De retour à l'Auberge de la Lune, Carra accueillit leur récit avec son calme habituel. Quand Wiroh mentionna le nouveau membre, le meneur hocha simplement la tête.

— Approche, dit-il à Seryatte.

Comme il l'avait fait pour les autres, Carra prépara l'encre magique argentée avec des gestes précis, rituels. Seryatte retira sa chemise déchirée, découvrant son épaule gauche.

- Vous êtes sûr que ça va marcher, demanda-t-il inquiet. Ma peau cicatrise vite, un jour j’ai voulu me faire tatouer mon chien Ralph en bas du dos mais…

- Sery ! s’exclama Mini qui voyait Carra attendre la fin de l’histoire avant de commencer.

- Quoi je vous ai déjà parlé de mon chien Ralph c’est ça ? C’était vraiment un chien…

- Sery la ferme et laisse te faire le tatouage ! lança fermement Ecaflip.

Un silence enfin agréable s'installa dans l'auberge. Mini, Wiroh, Ecaflip et Katalyne regardaient, recueillis, tandis que Carra commençait à tracer le croissant de lune. L'encre scintillait à chaque passage de l'aiguille, dessinant progressivement le symbole de leur guilde.

Seryatte ne broncha pas, son regard fixé droit devant lui.

Quand Carra eut terminé, il recula d'un pas. Sur l'épaule de Seryatte brillait maintenant la même lune argentée que celle des autres membres.

- Bienvenue dans notre famille, dit simplement Carra.

Seryatte enfila sa chemise, cachant le tatouage. Quand il se tourna vers les autres, ses yeux brillaient.

- Génial, mon premier tatouage !

Ce soir-là, autour de la table de l'auberge, Wiroh annonça qu'il déposerait les objets de Black Jack au musée de Floria le lendemain. La petite robe, la poupée, le médaillon. L'histoire de la fille du pirate pourrait enfin être racontée.
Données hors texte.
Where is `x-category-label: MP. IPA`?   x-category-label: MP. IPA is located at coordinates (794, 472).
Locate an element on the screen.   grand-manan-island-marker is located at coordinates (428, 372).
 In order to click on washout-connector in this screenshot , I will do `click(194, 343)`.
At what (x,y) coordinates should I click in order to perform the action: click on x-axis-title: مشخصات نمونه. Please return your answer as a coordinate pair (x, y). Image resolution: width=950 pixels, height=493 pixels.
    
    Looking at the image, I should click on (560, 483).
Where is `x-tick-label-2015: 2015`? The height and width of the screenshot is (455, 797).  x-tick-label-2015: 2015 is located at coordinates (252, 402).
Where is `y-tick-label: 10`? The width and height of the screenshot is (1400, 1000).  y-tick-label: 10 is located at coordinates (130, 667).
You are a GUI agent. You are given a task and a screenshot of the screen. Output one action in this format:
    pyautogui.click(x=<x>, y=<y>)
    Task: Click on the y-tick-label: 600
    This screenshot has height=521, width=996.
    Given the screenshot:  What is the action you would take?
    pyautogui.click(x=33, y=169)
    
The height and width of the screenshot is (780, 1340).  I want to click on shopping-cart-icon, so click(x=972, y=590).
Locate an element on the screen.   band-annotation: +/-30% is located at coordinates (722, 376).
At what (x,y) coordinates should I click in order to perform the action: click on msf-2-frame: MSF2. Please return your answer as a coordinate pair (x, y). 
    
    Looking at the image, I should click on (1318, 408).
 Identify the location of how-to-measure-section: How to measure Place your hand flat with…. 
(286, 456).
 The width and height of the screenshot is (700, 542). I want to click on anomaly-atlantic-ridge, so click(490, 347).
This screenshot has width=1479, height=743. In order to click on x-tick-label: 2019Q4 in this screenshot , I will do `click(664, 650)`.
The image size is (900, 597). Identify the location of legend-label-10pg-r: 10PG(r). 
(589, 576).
Ils n'avaient pas ramené d'or. Mais ils avaient résolu un mystère. Et surtout, ils avaient gagné un nouveau compagnon.

Seryatte, attablé entre Mini et Katalyne, racontait déjà une histoire interminable sur son cousin Beryatte. Mini levait les yeux au ciel en souriant. Ecaflip buvait tranquillement. Pour une fois, personne ne l’interrompit, c’était sa soirée, il l’avait mérité.

L'Auberge de la Lune venait de comprendre quelque chose d'important : le voyage comptait plus que la destination. Et les compagnons valaient plus que n'importe quel trésor.